Tener el título de Periodismo no te convierte automáticamente en periodista, del mismo modo que sacarse el carné de conducir no es sinónimo de saber circular con un coche. Aunque se hayan aprobado los exámenes a la primera, se puede colisionar cada vez que se sale a la calle. Lo mismo sucede con algunos periodistas, que crean páginas webs con el único propósito de chocar contra los rivales políticos de sus financiadores, aunque para ello tengan que ir en dirección contraria y embestir contra sus vidas privadas.

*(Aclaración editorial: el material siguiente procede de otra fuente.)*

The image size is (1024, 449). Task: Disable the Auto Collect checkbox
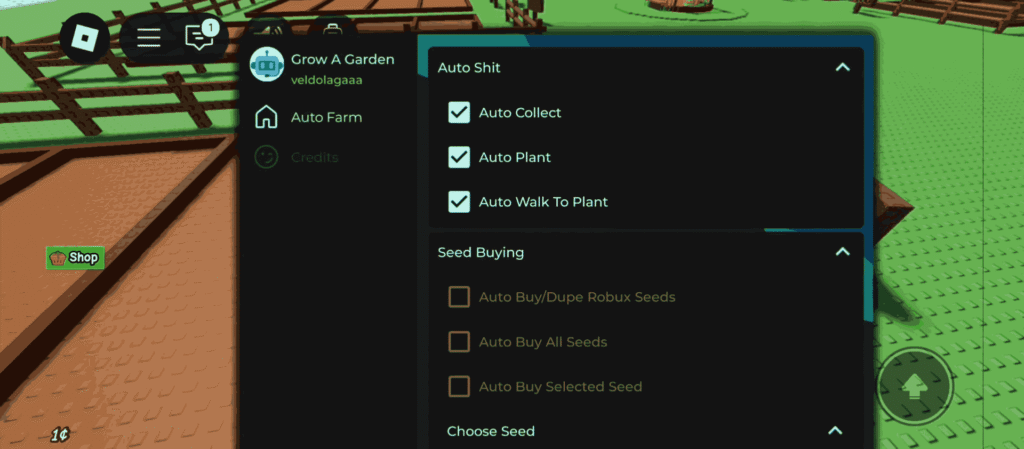[x=459, y=112]
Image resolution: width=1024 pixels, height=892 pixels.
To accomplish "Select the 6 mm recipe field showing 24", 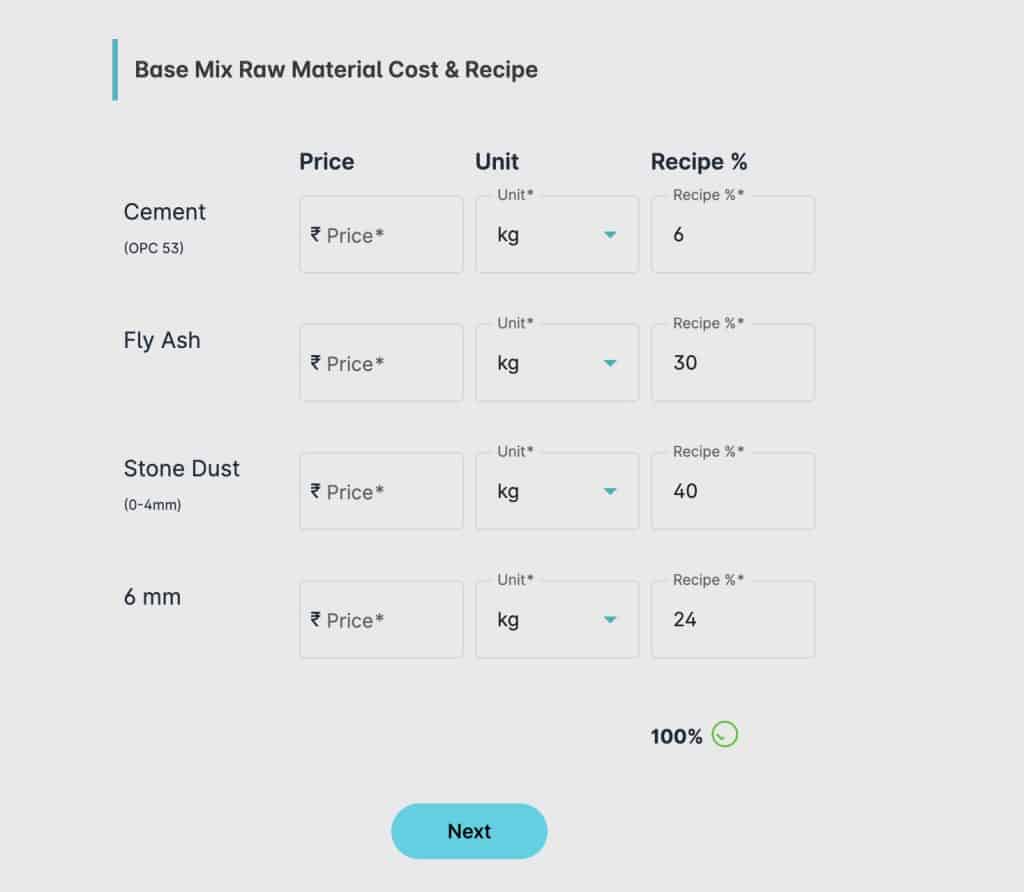I will 733,619.
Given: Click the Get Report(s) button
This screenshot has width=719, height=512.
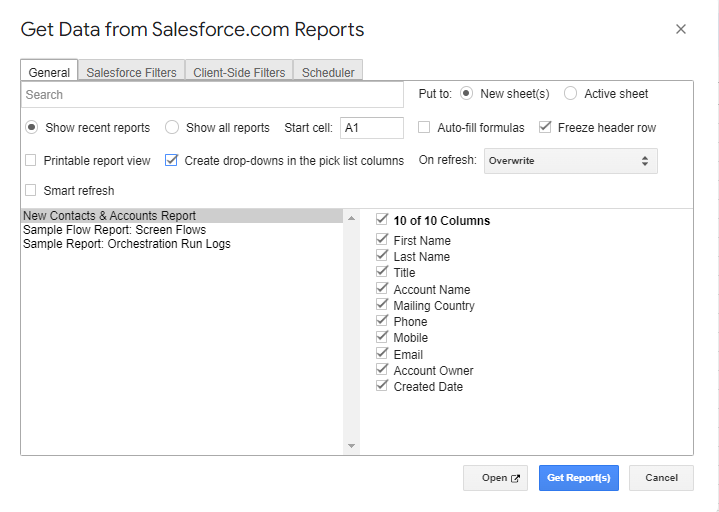Looking at the screenshot, I should [578, 478].
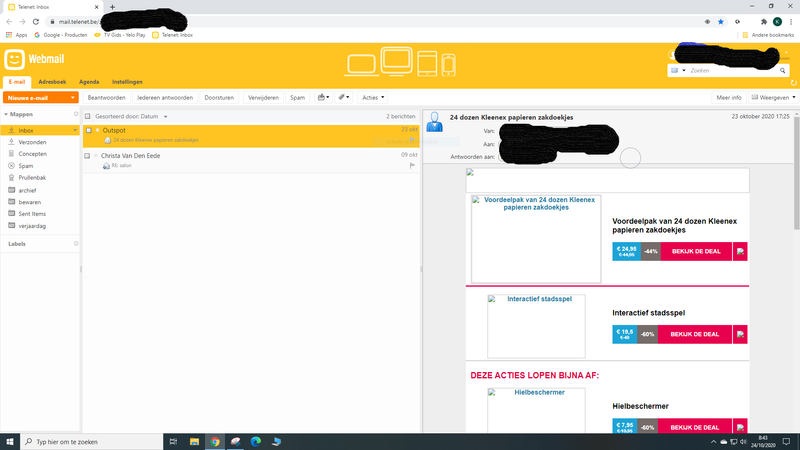
Task: Click the sender avatar icon in the message header
Action: click(x=435, y=122)
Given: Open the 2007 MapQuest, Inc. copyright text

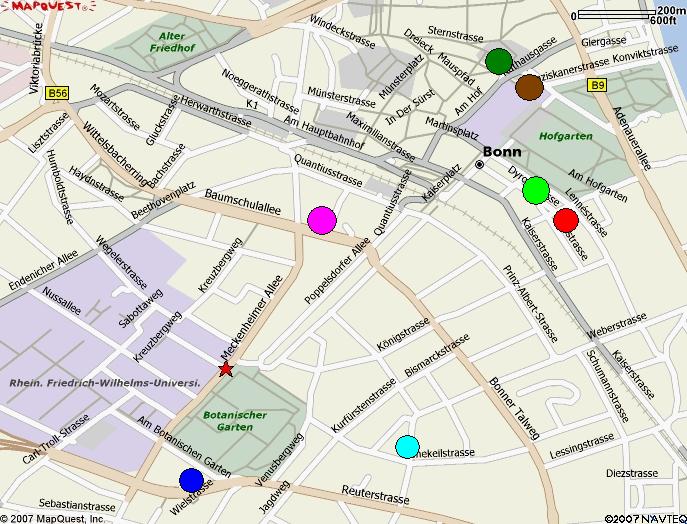Looking at the screenshot, I should pos(53,518).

Tratar de hacer pasar por medio de comunicación ciertas páginas web que sobreviven a base de manipulación es muy peligroso. Nada tiene que ver con el periodismo tal práctica, ni siquiera con el mal periodismo; esta práctica se encuadra en otra dimensión, más cercana a la (de)generación de contenido al servicio de sus pagadores jugando sucio. Terminan convirtiéndose en vertederos de basura digital sostenidos por dinero público.

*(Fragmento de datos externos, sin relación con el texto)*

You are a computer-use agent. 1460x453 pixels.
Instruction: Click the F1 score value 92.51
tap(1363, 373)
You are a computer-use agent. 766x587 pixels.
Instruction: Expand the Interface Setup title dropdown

La publicidad institucional siempre ha existido, entre otras cosas, porque sirve a las distintas Administraciones para llegar donde ellas no alcanzan. Es evidente que esta publicidad viene padeciendo cierto grado de perversión, pues los distintos gobiernos, ya sean municipal, regional o central, arriman el ascua a su sardina, sean del signo político que sea. En esta misma línea, tiende a inclinarse la balanza del lado de los medios de comunicación del mismo signo político que el pagador, aunque por una mera cuestión de estética -y para alcanzar a otras audiencias-, se reparte también el pastel con los otros actores mediáticos.
Sin embargo, existen casos, y Madrid es uno de ellos, en los que no sólo este pastel no se reparte, sino que se financian webs que distan mucho de un estándar mínimo de calidad periodística y generan y distribuyen odio en redes sociales. Pagar a una web, sólo en 2021, cerca de medio millón de euros a cambio de acosar sistemáticamente el domicilio de un vicepresidente y una ministra o amplificar la narrativa bélica de Ayuso debe parecer a la derecha, incluso, barato. No lo es, es caro, muy caro, especialmente para nuestra democracia.

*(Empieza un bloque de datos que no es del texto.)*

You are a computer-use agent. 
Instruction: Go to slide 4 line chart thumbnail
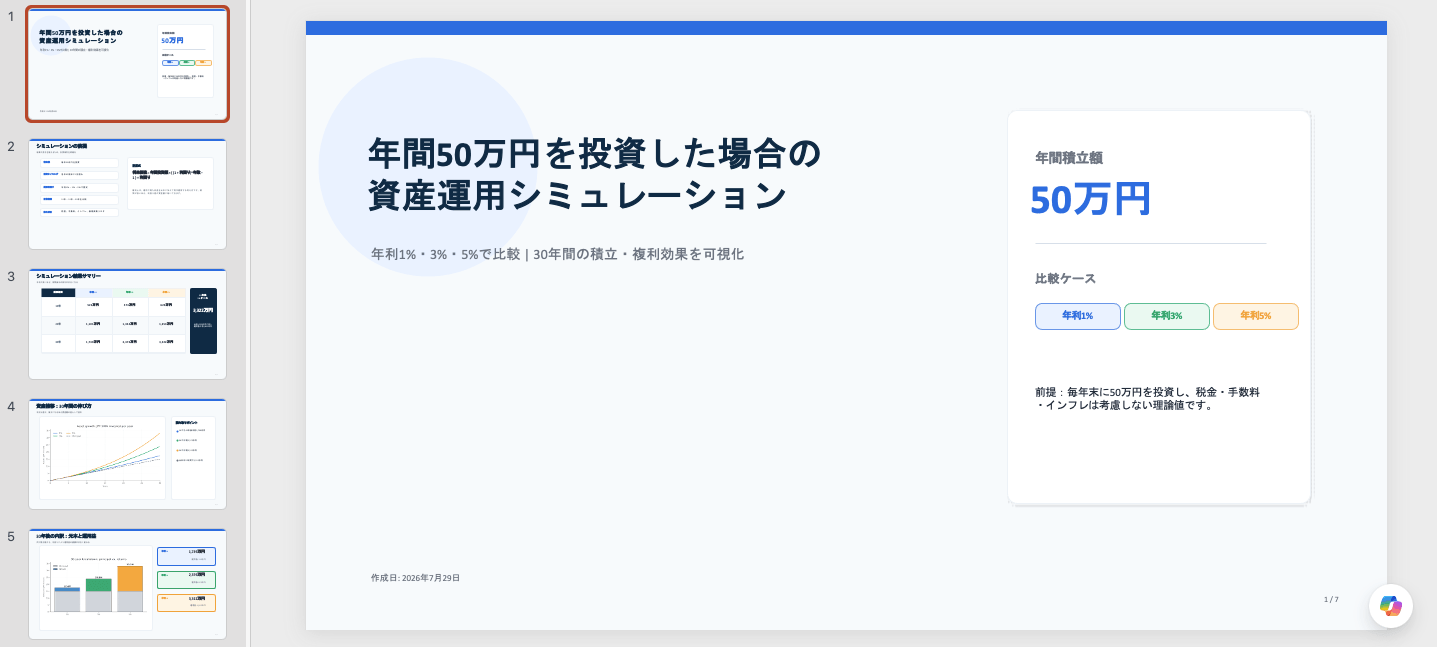pos(128,454)

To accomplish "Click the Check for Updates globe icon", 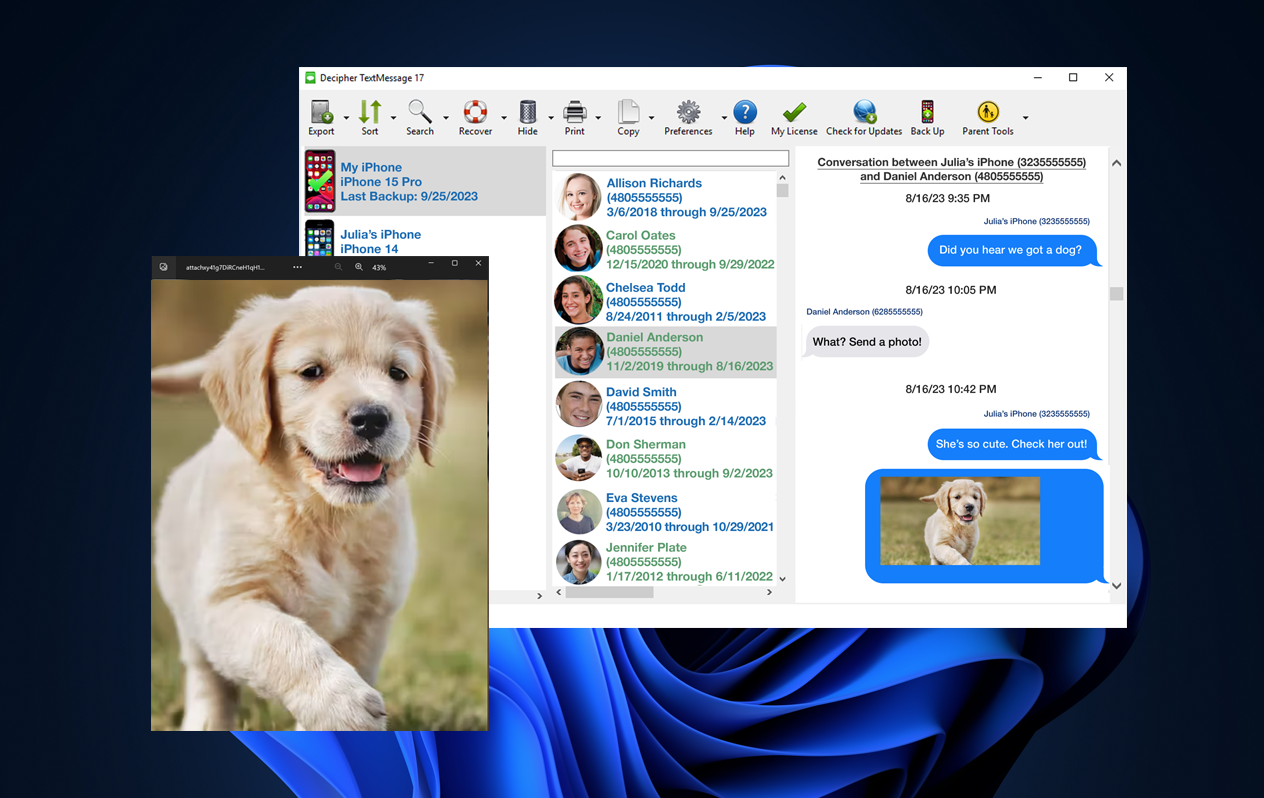I will click(x=865, y=111).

La página web en cuestión, escaparate de los mensajes de quienes acosan a las mujeres a la puerta de las clínicas abortivas, no tiene ningún límite a la hora de favorecer a sus benefactores. Lo mismo trata de desacreditar a un joven que inesperadamente se convierte en altavoz de las familias afectadas por las obras de metro de San Fernando de Henares, que se han quedado sin hogar por una deficiente planificación sin que la Comunidad de Madrid aporte soluciones habitacionales, que carga contra el ministro Garzón y su mujer por tener su tercer hijo en un hospital público de gestión privada.
La web en cuestión recurre como estrella del medio a un youtuber que ganó popularidad a base de escupir exabruptos y que se ha ganado múltiples denuncias por incitación al odio. Si esencial le resulta el dinero público que inyectan quienes encuentran en la web una barra libre para su propaganda, vital le es ese odio. Tanto el personaje en que se ha convertido su creador como la propia página web viven a partes iguales de esa financiación y del odio que generan y difunden, parasitando peligrosamente la misma democracia.
El responsable de la web hace gala de una mente profundamente retrógrada, incapaz de entender, por ejemplo, que ser de izquierdas no está reñido con pagarse un seguro médico privado; con lo que estaría reñido es con pretender que ésta sea la única opción deteriorando la pública, como persigue la derecha. La materia gris del personaje es tan gris -ustedes ya me entienden- que pintarse las uñas de rojo lo considera un desafío titánico y, lo que es peor, cree que le puede interesar a alguien. Tal es su vanidad infantil. Haría bien el tipo si leyera libros como ¡Vivan las uñas de colores!, de Alicia Acosta, de una lectura tan sencilla que incluso él podría entender.
No vale todo. No debería. La prensa funciona por el equilibrio ideológico que existe entre los diferentes medios que, respetando ciertos mínimos periodísticos, describen la realidad pasándola por sus respectivos crisoles. No son necesarios los ataques personales o la invasión de la intimidad para ejercer oposición o reforzar determinados mensajes políticos. Tampoco lo es lanzar mensajes de odio contra menores migrantes, criminalizándolos.
Cuando se introducen actores que no respetan dichos estándares de la profesión y se les dota de músculo con dinero público para que actúen más como mamporrero de sus pagadores, lo único deseable es que en una de esas colisiones provocadas terminen en siniestro total.